Mr. Sanders devoted a sizable portion of his dinner remarks in Clark County, home to 75 percent of the state population, to attacking Michael R. Bloomberg, including his record on race as mayor of New York City. Mr. Sanders denounced Mr. Bloomberg, who isn’t on the ballot here on Feb. 22, for “racist policies like stop-and-frisk,” the policing tactic that has been criticized for disproportionately affecting people of color and for which Mr. Bloomberg has apologized.

Reflecting the rising impact of Mr. Bloomberg, who looms increasingly large in the 14 Super Tuesday states on March 3, both Mr. Biden and Ms. Klobuchar also went after the free-spending billionaire on Sunday over stop-and-frisk and reports of sexist remarks he has made. “The point is that $60 billion can buy you a lot of advertising, but it can’t erase your record,” Mr. Biden said on “Meet the Press.”
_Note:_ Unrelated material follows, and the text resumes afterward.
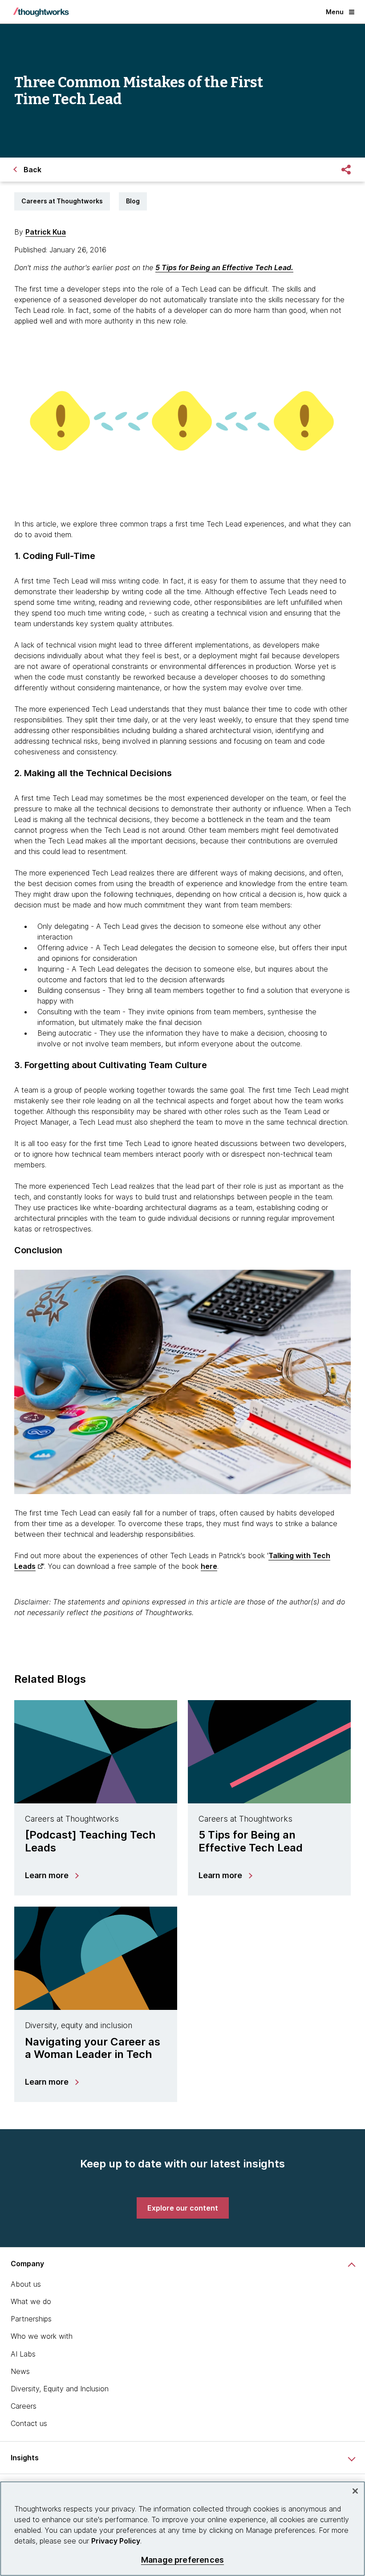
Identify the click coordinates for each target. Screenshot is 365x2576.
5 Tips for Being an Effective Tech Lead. (224, 267)
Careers (23, 2406)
Ms. Klobuchar told CNN’s “State of the Union,” “I don’t think you should be able to hide behind airwaves and huge ad buys.”

Mr. Bloomberg’s rising presence as a wild-card candidate around whom center-left voters might coalesce reflects Mr. Biden’s diminished stature, after he finished fifth in New Hampshire and fourth in Iowa.

But the former vice president and his supporters remain hopeful. Mr. Quitt, when asked if he was discouraged, was adamant: “Not. At. All.”

Public polling has been scarce in Nevada. But there are some signs that Mr. Biden could find at least the partial firewall he needs here for his campaign in Saturday’s caucuses. “There can be no Democratic nominee, none, without the voice of Latinos and African-Americans being heard, and heard loudly,” he said on Saturday night. The state is nearly 30 percent Latino and 10 percent black, and has a fast-growing Asian-American population.

In addition to Nevada’s greater diversity, its residents have witnessed far fewer candidate visits, nor have they been the focus of national news for a year in the way that those in Iowa and New Hampshire were.

The state’s more transient population, with many residents disconnected from neighbors and focused on jobs, makes for less obsessive following of political news.

Just as Mr. Biden’s universal name recognition kept him aloft in national polls for months, he still seems to enjoy that edge in the state.

At the same time, the base of support that Mr. Sanders laid down with a close-fought second-place finish in the state’s 2016 caucuses is much intact.

Jessica Slovak, a nurse who caucused for Mr. Sanders four years ago, was still with him as she waited in a long line over the weekend at a site for early caucusgoers in Las Vegas, where other Sanders supporters strummed an electric guitar and sang along to “The Bernie Necessities.”

Her husband, Chase Slovak, who was standing with her in line and also supports Mr. Sanders, said he was not as extreme as rivals and the news media portrayed him. But Ms. Slovak disagreed.

“I personally think he’s as far left as you can go,” she said. “It’s for the greater good. And I’m going to vote with my heart for the person that I think would be the best for us.”

Rebecca R. Ruiz contributed reporting.